TASK REQUIREMENTS ▸
1. According to the article on global hunger, how many people already face acute hunger or starvation?
2. Print the part of the article on global hunger that opens with the words containing "Pope Francis has" and closes with "receiving adequate attention.".
3. What factors does the article on global hunger name as making it harder for impoverished families to get food since the pandemic hit?

As the COVID-19 pandemic threatens to worsen an already tenuous food situation for millions across the globe, Catholic Relief Services (CRS) has announced a campaign to help address global hunger.
“Now is the time for us to lead the way forward to ensure that these communities have the support they need to make it through this crisis and beyond,” said CRS president and CEO Sean Callahan this week.
“If we don’t provide adequate food to children now, it will impact them for the rest of their lives.”
Catholic Relief Services warned that a food crisis already existed in many countries before the coronavirus pandemic hit. Now, unemployment, lockdowns, heightened food prices, and supply disruptions have made it even more difficult for impoverished families in many areas to get food.
“The shadow pandemic of worsening hunger is playing out in some of the world’s most vulnerable countries,” said Callahan.
The World Food Program has warned that the pandemic could double the number of people facing acute hunger or starvation, which already stands at 135 million.
Pope Francis has highlighted food insecurity in his homilies and addresses. In his comments on the COVID pandemic earlier this month, the pope noted that more than 3.7 million people have died from hunger so far this year. He warned of a “pandemic of hunger” that is not receiving adequate attention.
In response to the global crisis, Catholic Relief Services has launched a “Lead the Way on Hunger” campaign, calling for greater awareness, advocacy and fundraising to address global hunger rates.

Stored data entries
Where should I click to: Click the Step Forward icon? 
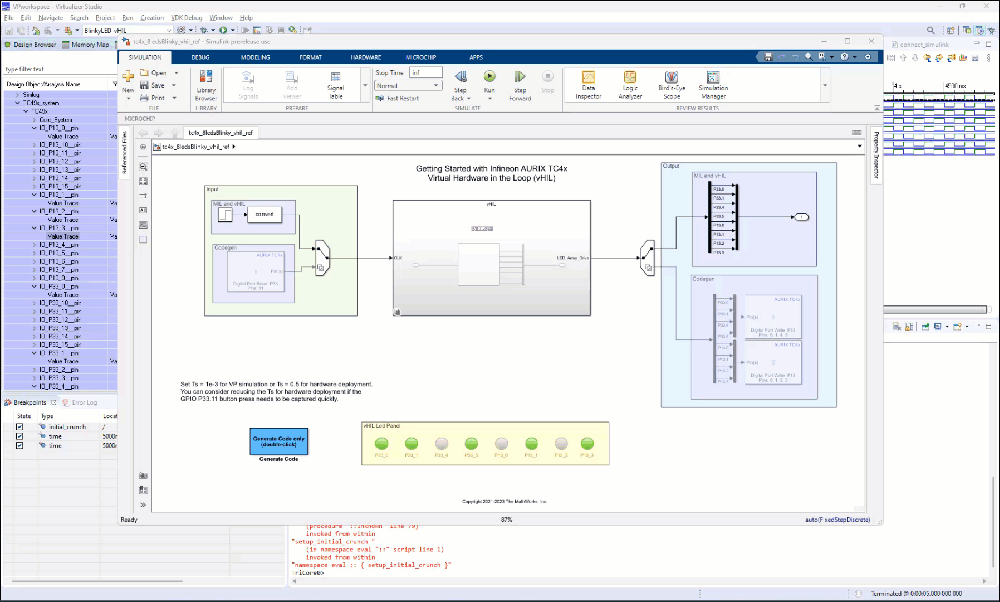point(520,77)
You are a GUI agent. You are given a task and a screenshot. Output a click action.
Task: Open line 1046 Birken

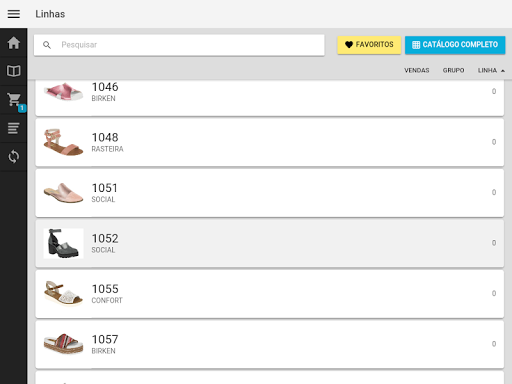[x=269, y=98]
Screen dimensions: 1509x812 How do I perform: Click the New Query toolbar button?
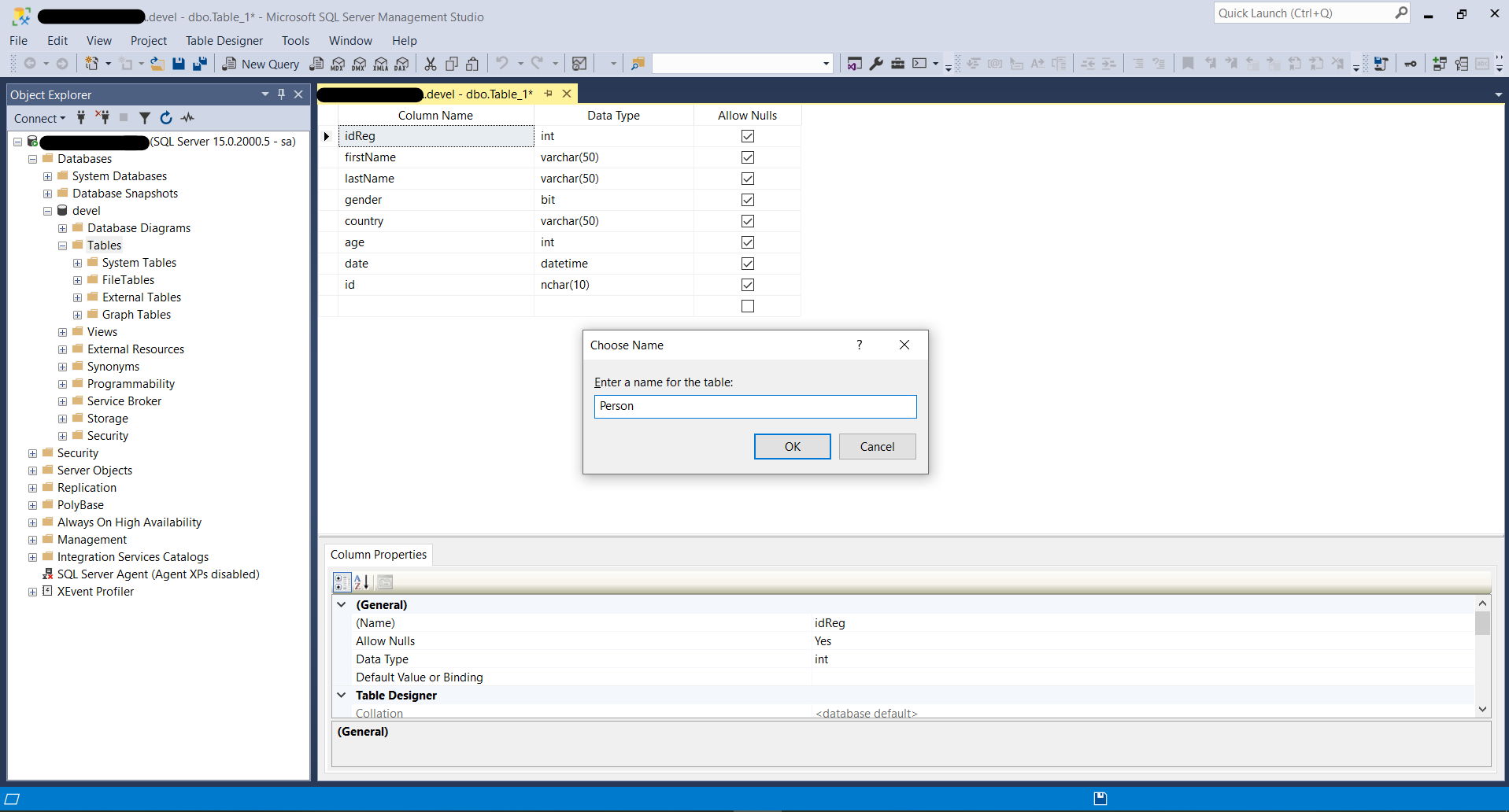point(261,64)
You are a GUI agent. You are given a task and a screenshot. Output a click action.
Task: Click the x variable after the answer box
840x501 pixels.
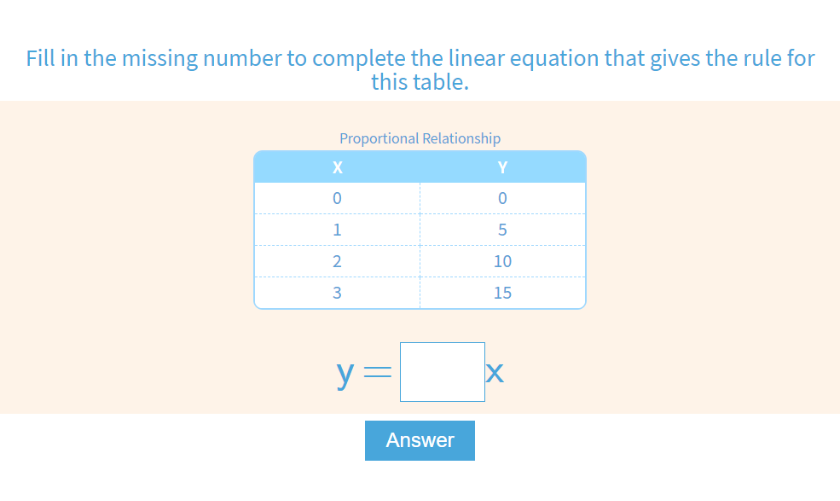pos(495,374)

RESULTS ▸
1. 135 million

2.
Pope Francis has highlighted food insecurity in his homilies and addresses. In his comments on the COVID pandemic earlier this month, the pope noted that more than 3.7 million people have died from hunger so far this year. He warned of a “pandemic of hunger” that is not receiving adequate attention.

3. Unemployment, lockdowns, heightened food prices, and supply disruptions